Natalee Kehaulani Bauer, professor of race, gender and sexuality studies at Mills College, discusses a recent $590 million opioid settlement for Native American tribes. Photo by Ruby Wallau for Northeastern University

The settlement comes as overdose deaths in the U.S. soared during the pandemic and continue to climb, according to the latest data from the Centers for Disease Control and Prevention. Between 2019 and 2020, the overdose death rates for Black and Indigenous Americans surpassed that of white Americans, ramping up the need for Native American recovery funding. 
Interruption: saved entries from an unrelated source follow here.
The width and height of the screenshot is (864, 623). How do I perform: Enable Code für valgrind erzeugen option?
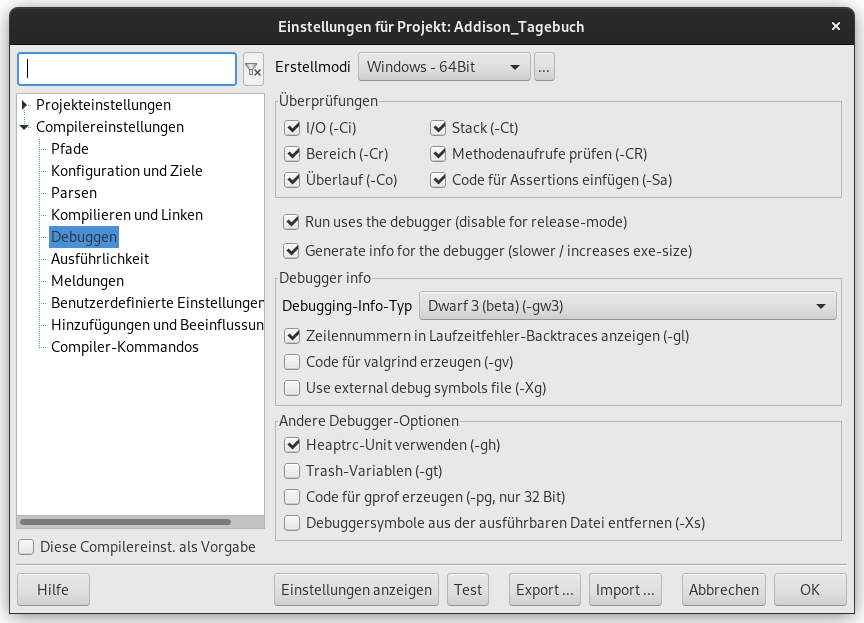coord(293,362)

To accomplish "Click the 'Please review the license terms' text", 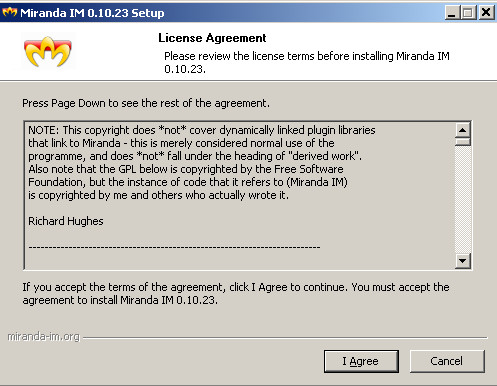I will point(307,62).

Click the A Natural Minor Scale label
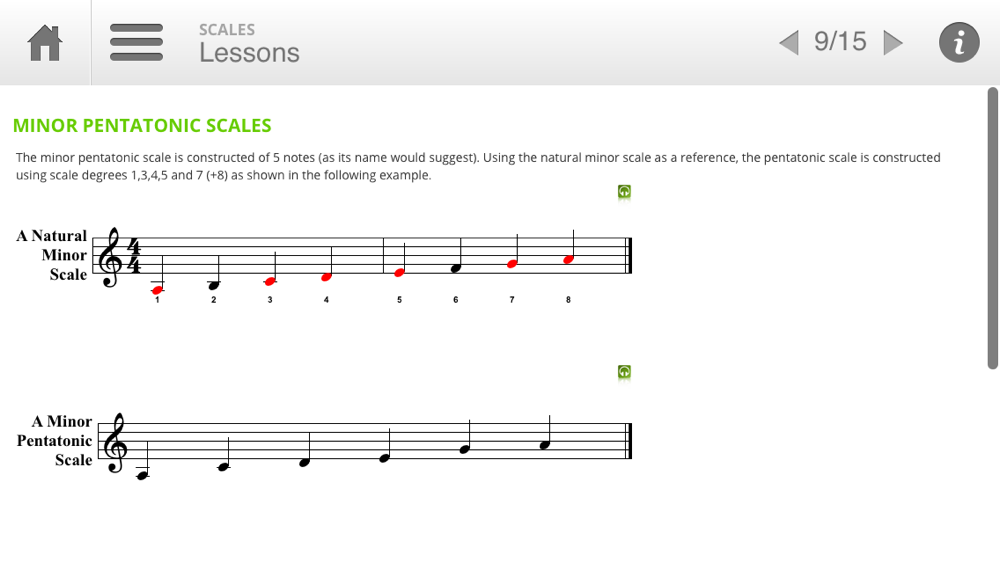[x=52, y=255]
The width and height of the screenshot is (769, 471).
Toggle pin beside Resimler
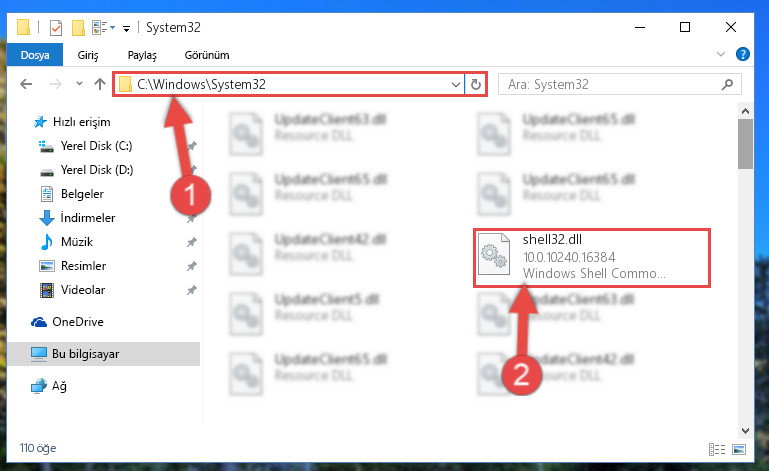[x=192, y=266]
But Natalee Kehaulani Bauer, head of the Ethnic Studies department at Mills College, warns that the settlement celebrations may be premature. Kehaulani Bauer, who is a Kanaka Maoli, or Native Hawaiian, says that while the agreement indicates progress, it also highlights a roster of ongoing issues that Native Americans continue to face.

Kehaulani Bauer’s comments have been lightly edited. Northeastern and Mills finalized their merger in September 2021, establishing Mills College at Northeastern University.

What did you think when you heard about the settlement?

I don’t want to rain on anyone’s parade if they’re very excited about winning this battle in court. But I also want the average, non-Indigenous person to have a more complex understanding of what this really means, not just in terms of the actual payments, but also what it means in terms of the longer relationships between Indigenous governments and the U.S. government. And the settlement just doesn’t seem like very much when you look at where the money is going to go.

Can you explain how this settlement touches on the relationship between Native Americans and the U.S. government?

The settlement only affects federally recognized tribes, so that’s about 574 tribes. But there are estimated to be around 400 non-recognized tribes, and there are a lot of problems with that. The first is that those folks won’t see anything, according to the settlement. More importantly, this once again highlights the settler, or colonial, aspect of federal recognition. In Hawaii, we call it “fed wreck,” and the government keeps trying to impose a sort of tribal status on natives. No one wants that, because right now, many argue Hawaii is recognized as a sovereign nation occupied by the United States. If we acknowledge and accept federal recognition, we actually give up our sovereignty.

What does that mean for Native American tribes?

It’s what I refer to in my classes as pseudo-sovereignty, because we talk about it as a nation-to-nation relationship, but native tribes don’t actually enjoy the sort of sovereignty and relationships that America has with European countries, for example.

The bottom line is, I find it problematic that Indigenous peoples have to be recognized by settler governments in order to qualify for this. This aid could be so helpful to so many, but this aspect gets in the way of people accessing what they need.

What other issues do you have with the settlement?

If you look at $590 million spread out to 574 recognized tribes, that’s a little more than $1 million per tribe. If you ask anyone who runs a nonprofit, they’ll tell you $1 million doesn’t go very far. It’s not enough money to create a community center or an opioid treatment center, or any sort of long-term benefit. 

Any tribal government who gets this $1 million will find a way to make it work. They’re going to hustle and they’re going to stretch this money and they’re going to do good things with it. But what we owe to Native communities on this continent would be for companies like Johnson & Johnson to actually pay their appropriate taxes. Because taxes are what fund drug-treatment centers and schools and hospitals and after-school programs. And a lot of things that may have prevented opioid addiction in the first place.

Is there anything that’s important for people to understand about the settlement?

It’s a little frustrating that no one’s really held accountable. In every article that’s been written about the settlement, they mention that Johnson & Johnson will acknowledge no wrongdoing. So the settlement becomes just a way to make their problems go away. There’s no meaning behind it.